Bug: CollectHsMetrics only runs for one sample regardless of input count
Description
When --run_picard_collecthsmetrics true is set, PICARD_COLLECTHSMETRICS only ever runs for one of the input samples — no matter how many FASTQ pairs / BAMs are in the run. The other samples are silently skipped with no error and no warning. The Nextflow progress UI confirms only one task is ever instantiated:
[xx/xxxxxx] NFCORE_SEQINSPECTOR:SEQINSPECTOR:QC_BAM:PICARD_COLLECTHSMETRICS (sampleX) [100%] 1 of 1
PICARD_COLLECTMULTIPLEMETRICS, which sits in the same subworkflow but does not consume the interval channels, runs correctly for all samples.
Expected behaviour
PICARD_COLLECTHSMETRICS should run once per input BAM, just like PICARD_COLLECTMULTIPLEMETRICS does.
Actual behaviour
Only one task is created. The "winning" sample is whichever one the Nextflow scheduler happens to pull off the BAM queue first — non-deterministic.
Root cause
In workflows/seqinspector.nf the bait and target interval channels are constructed with .collect():
ch_bait_intervals = bait_intervals ? channel.fromPath(bait_intervals).collect() : channel.empty()
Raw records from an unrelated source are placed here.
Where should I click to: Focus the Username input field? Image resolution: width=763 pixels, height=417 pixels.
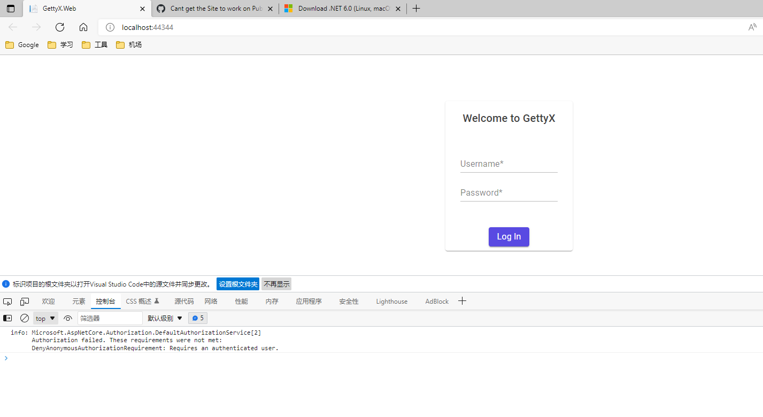click(508, 164)
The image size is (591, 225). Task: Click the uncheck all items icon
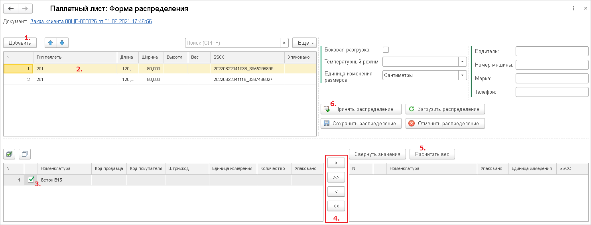tap(25, 154)
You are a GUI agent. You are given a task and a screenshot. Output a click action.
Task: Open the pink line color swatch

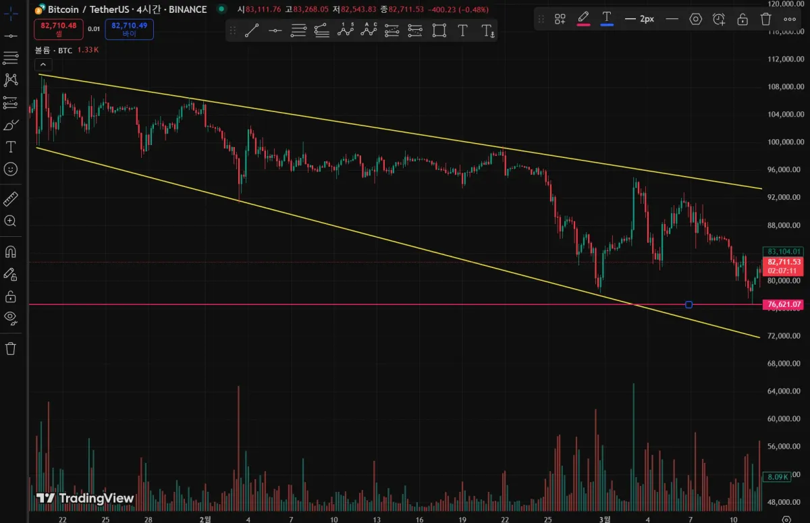(x=584, y=19)
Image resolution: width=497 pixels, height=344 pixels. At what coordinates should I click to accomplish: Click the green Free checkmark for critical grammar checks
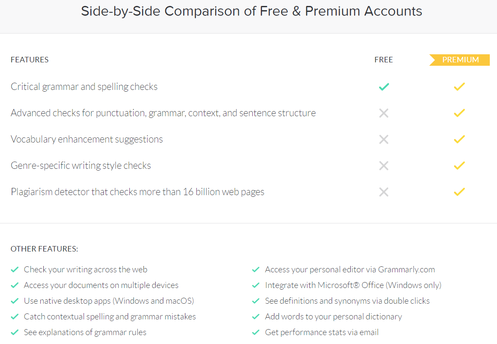384,87
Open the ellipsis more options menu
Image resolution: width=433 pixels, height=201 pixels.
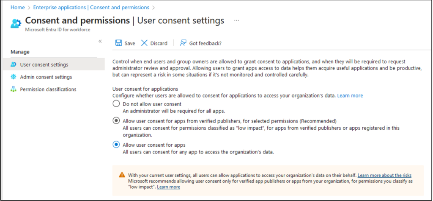(236, 20)
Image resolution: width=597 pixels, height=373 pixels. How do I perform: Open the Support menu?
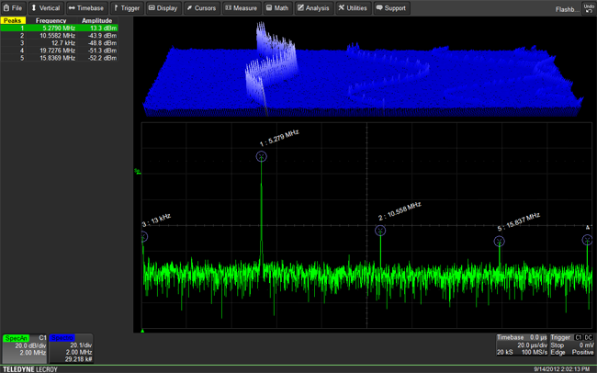391,8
ch_target_intervals = target_intervals ? channel.fromPath(target_intervals).collect() : channel.empty()
channel.fromPath(...).collect() produces a queue channel that emits once (one list of paths). In subworkflows/local/qc_bam/main.nf these channels are joined to the BAM channel via .combine(...):
ch_hsmetrics_in = ch_bam_bai
.combine(ch_bait_intervals)
.combine(ch_target_intervals)
When .combine() is applied to two queue channels, the right-hand channel is consumed once. With a single emission on the right, the first BAM consumes that emission and the channel ends — the remaining N-1 BAMs find nothing to combine with, so the cartesian product collapses to one tuple.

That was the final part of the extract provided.